For that reason, IT frameworks cover territory that includes:

  • IT governance. IT governance refers to the alignment of IT with business goals. When IT doesn’t sync up with business activities, inefficiencies and problems can quickly crop up. IT governance frameworks, such as those covered later, help to streamline this process and make it easier for IT leaders to do their job.
  • IT service management (ITSM). ITSM is a key function within IT departments. It refers to the maintenance and management of IT operations. Since IT service delivery directly impacts key areas, such as the customer experience, it is important to optimize IT operations as much as possible.
  • Enterprise architecture. Enterprise architecture overlaps with IT governance. While both tend to focus on IT’s role in the business, enterprise architecture takes a broader perspective. Among other things, it encompasses areas such as people, data, and technology. 

These are only three of many examples of how IT frameworks can simplify and improve IT managerial tasks. 

Next, let’s look at three key examples of these frameworks.

TOGAF, ITIL, and COBIT, a Quick Rundown

TOGAF, ITIL, and COBIT are, as mentioned, three of the most well-known IT frameworks. 

Let’s look at each one in detail to see how they can be applied:


TOGAF is short for The Open Group Architecture Framework.
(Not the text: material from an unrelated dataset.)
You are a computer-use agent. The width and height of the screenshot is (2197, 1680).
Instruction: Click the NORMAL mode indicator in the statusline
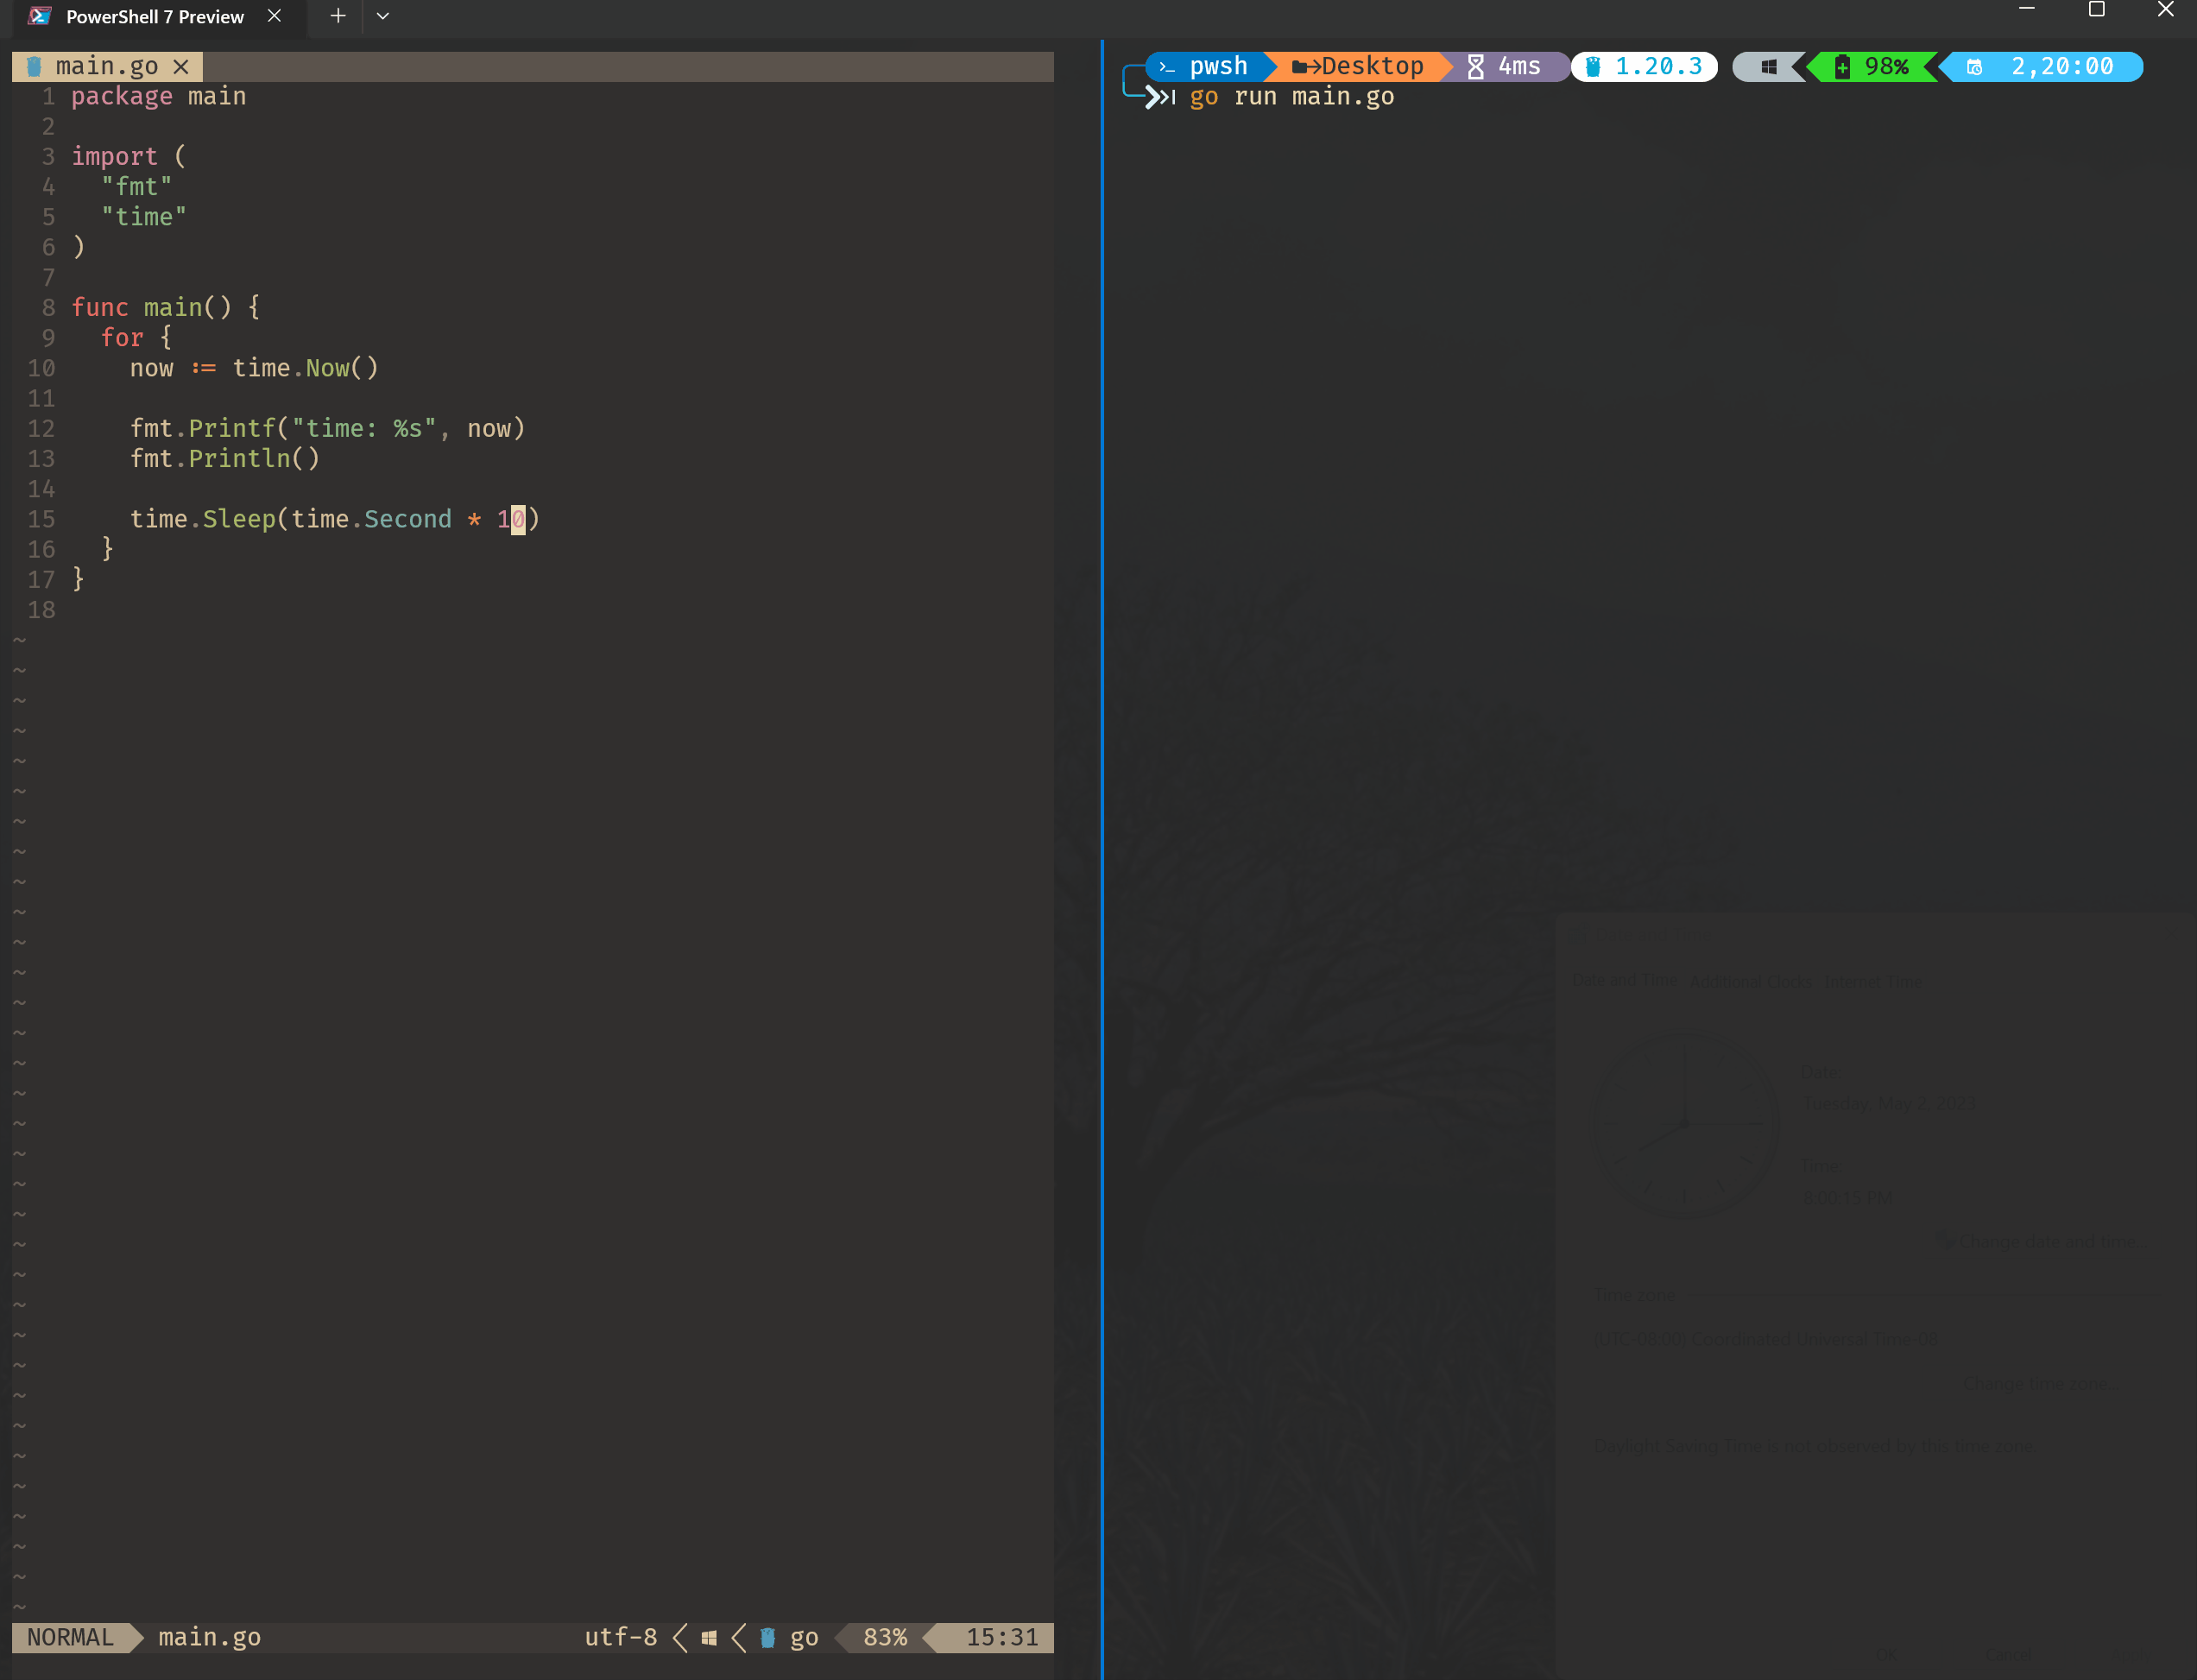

It is a top-down framework that helps to:

  • Align IT goals with business goals
  • Help organizations adopt products and software more efficiently
  • Simplify development
  • Improve collaboration between IT and other departments

As the acronym suggests, “architecture” is a key focus of this framework, and it focuses on several areas, each with architecture at its center:

  • Business architecture
  • Applications architecture
  • Data architecture
  • Technical architecture
  • Architecture development model
  • Enterprise continuum

Each of these components, in turn, has its own subset of processes, practices, and methods.

Since TOGAF is one of the most influential and popular IT frameworks, those interested in learning more about IT tools should investigate this one closely.

Another important one to look at is ITIL, which we’ll cover next.


ITIL stands for the IT Infrastructure Library.

This framework focuses on IT service management (ITSM) and provides an in-depth framework that is especially useful for growing or large enterprises.

ITIL’s life cycle has five stages:

  • Service Strategy
  • Service Design
  • Service Transition
  • Service Operations
  • Continual Service Improvement

Like TOGAF, ITIL’s top-level stages can be further broken down into sub-components, processes, terms, and definitions. 

In all likelihood, any IT director is familiar with this framework, if they don’t apply it already.


COBIT is short for Control Objectives for Information and Related Technology.

The aim of this framework is to assist with IT governance by managing:

  • Business requirements and metrics, such as reliability, effectiveness, and compliance
  • IT resources, such as people and infrastucture
  • IT processes, which are separated into domain processes

Since COBIT is an IT governance framework, its aim is to, as mentioned above, ensure that IT supports and delivers on the organization’s business needs.

COBIT and the other IT frameworks covered here are three of the most common and most useful ones, both for managing IT and for connecting IT to the rest of the business. There is no such thing as a “best” framework, however – each one should be evaluated according to one’s own needs.